The old ways, p.17
The Old Ways, page 17
The Lairig Ghru is the great glacier-gouged valley that divides the Cairngorm massif from north to south, and whose highest point – at over 2,600 feet – is higher than the summits of most British mountains. It is also among the most affecting places I know. Entering the Ghru from north or south, I have always had the feeling of crossing a portal or border. People have died in the Lairig Ghru, and more have died on the summits to either side of it. One of Shepherd’s own students perished in a blizzard, ‘far out of her path’, her body found months after her death – once the drifts had thawed – with abrasions to her knees and hands where she had crawled over rough granite boulders, battered to the ground by exhaustion, snow and wind.

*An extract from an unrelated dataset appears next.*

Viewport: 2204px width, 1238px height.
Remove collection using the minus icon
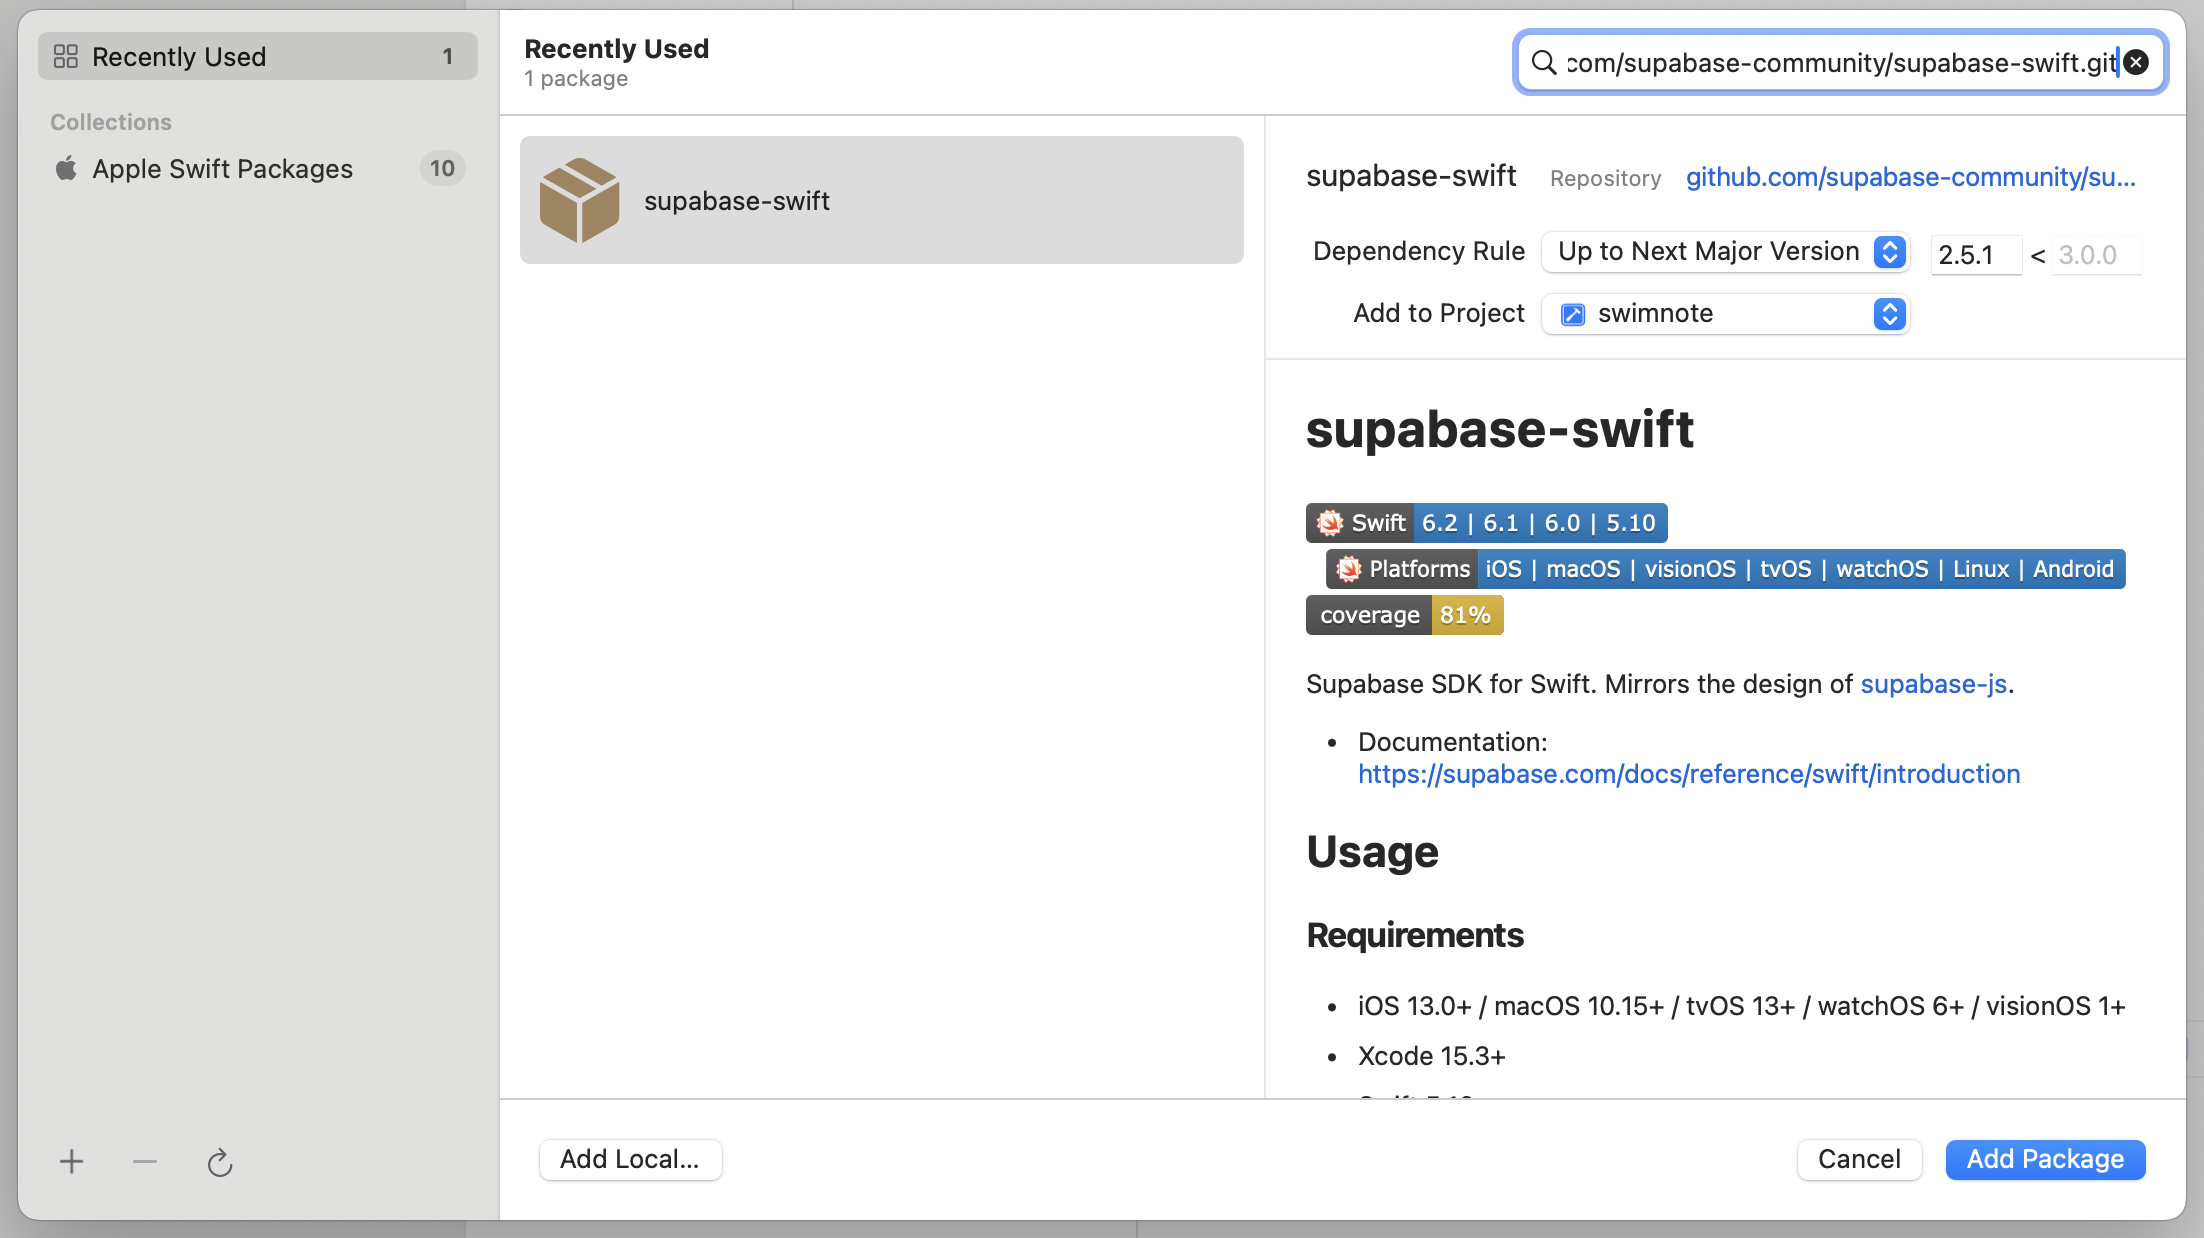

Through the droving centuries, the Lairig Ghru was the main route across the massif, taking cattle down through Glen Lui and then on south to Braemar. Sheep coming from Skye would occasionally be driven across the pass, and its last recorded use as a drove route was in 1873. It posed problems to the drovers, however, in terms of distance, severity of weather and ground underfoot. Each winter brought fresh stone-fall from the surrounding crags, and the upper reaches of the pass became strewn with leg-breaking boulders, ill-suited to the hooves and long legs of cattle. So late each spring, men were sent up to the high pass to shift the boulders and open the path.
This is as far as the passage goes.